**Work required**
Print, exactly as written, every line from the first line of the records below through the line containing "Viewport: 1176px width, 939px height.", and nothing further.

Saved entries:
-- Opening Marker --
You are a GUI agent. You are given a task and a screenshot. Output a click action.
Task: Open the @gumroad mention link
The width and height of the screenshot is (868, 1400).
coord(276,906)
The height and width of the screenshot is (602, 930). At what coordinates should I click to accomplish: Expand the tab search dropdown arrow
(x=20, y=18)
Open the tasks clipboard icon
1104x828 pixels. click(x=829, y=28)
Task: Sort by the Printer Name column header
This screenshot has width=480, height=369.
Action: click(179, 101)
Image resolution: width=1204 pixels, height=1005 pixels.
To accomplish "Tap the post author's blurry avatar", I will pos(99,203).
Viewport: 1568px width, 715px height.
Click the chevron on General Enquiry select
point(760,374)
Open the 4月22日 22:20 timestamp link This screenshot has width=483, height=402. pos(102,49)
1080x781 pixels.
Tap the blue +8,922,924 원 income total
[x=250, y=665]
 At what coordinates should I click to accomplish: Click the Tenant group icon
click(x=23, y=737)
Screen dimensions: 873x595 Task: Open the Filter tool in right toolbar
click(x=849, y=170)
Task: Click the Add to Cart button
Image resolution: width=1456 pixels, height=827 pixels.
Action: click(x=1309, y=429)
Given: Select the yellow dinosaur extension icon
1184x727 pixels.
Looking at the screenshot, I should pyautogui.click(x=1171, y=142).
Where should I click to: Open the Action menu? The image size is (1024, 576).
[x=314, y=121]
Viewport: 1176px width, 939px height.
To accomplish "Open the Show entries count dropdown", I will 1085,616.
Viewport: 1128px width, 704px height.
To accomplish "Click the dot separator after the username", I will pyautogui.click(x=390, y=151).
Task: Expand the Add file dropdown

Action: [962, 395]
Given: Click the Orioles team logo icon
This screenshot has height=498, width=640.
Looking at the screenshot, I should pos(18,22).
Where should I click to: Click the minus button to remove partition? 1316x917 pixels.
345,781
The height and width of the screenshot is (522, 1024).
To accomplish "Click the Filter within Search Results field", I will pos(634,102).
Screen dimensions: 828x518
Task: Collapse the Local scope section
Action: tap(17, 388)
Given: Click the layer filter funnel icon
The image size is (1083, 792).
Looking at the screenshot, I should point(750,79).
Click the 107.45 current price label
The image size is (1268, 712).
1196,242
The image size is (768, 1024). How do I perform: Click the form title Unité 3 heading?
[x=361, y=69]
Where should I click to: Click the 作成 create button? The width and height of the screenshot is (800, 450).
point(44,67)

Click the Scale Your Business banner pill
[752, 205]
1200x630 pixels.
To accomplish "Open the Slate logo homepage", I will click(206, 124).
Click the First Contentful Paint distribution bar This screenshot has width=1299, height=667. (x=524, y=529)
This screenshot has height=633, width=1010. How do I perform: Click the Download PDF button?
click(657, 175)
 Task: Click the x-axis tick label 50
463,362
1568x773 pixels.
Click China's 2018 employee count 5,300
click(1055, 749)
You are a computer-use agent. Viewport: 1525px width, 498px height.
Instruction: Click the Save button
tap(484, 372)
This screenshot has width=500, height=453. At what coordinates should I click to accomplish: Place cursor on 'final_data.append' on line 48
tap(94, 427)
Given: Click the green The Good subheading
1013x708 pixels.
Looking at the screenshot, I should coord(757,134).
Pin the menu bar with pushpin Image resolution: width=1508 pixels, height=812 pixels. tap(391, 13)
-- Closing Marker --
**Reply to the exercise**
You are a GUI agent. You are given a task and a screenshot. Output a click action.
Task: Open the @gumroad mention link
The width and height of the screenshot is (868, 1400).
coord(276,906)
The height and width of the screenshot is (602, 930). At what coordinates should I click to accomplish: Expand the tab search dropdown arrow
(x=20, y=18)
Open the tasks clipboard icon
1104x828 pixels. click(x=829, y=28)
Task: Sort by the Printer Name column header
This screenshot has width=480, height=369.
Action: click(179, 101)
Image resolution: width=1204 pixels, height=1005 pixels.
To accomplish "Tap the post author's blurry avatar", I will pos(99,203).
Viewport: 1568px width, 715px height.
Click the chevron on General Enquiry select
point(760,374)
Open the 4月22日 22:20 timestamp link This screenshot has width=483, height=402. pos(102,49)
1080x781 pixels.
Tap the blue +8,922,924 원 income total
[x=250, y=665]
 At what coordinates should I click to accomplish: Click the Tenant group icon
click(x=23, y=737)
Screen dimensions: 873x595 Task: Open the Filter tool in right toolbar
click(x=849, y=170)
Task: Click the Add to Cart button
Image resolution: width=1456 pixels, height=827 pixels.
Action: click(x=1309, y=429)
Given: Select the yellow dinosaur extension icon
1184x727 pixels.
Looking at the screenshot, I should pyautogui.click(x=1171, y=142).
Where should I click to: Open the Action menu? The image size is (1024, 576).
[x=314, y=121]
Viewport: 1176px width, 939px height.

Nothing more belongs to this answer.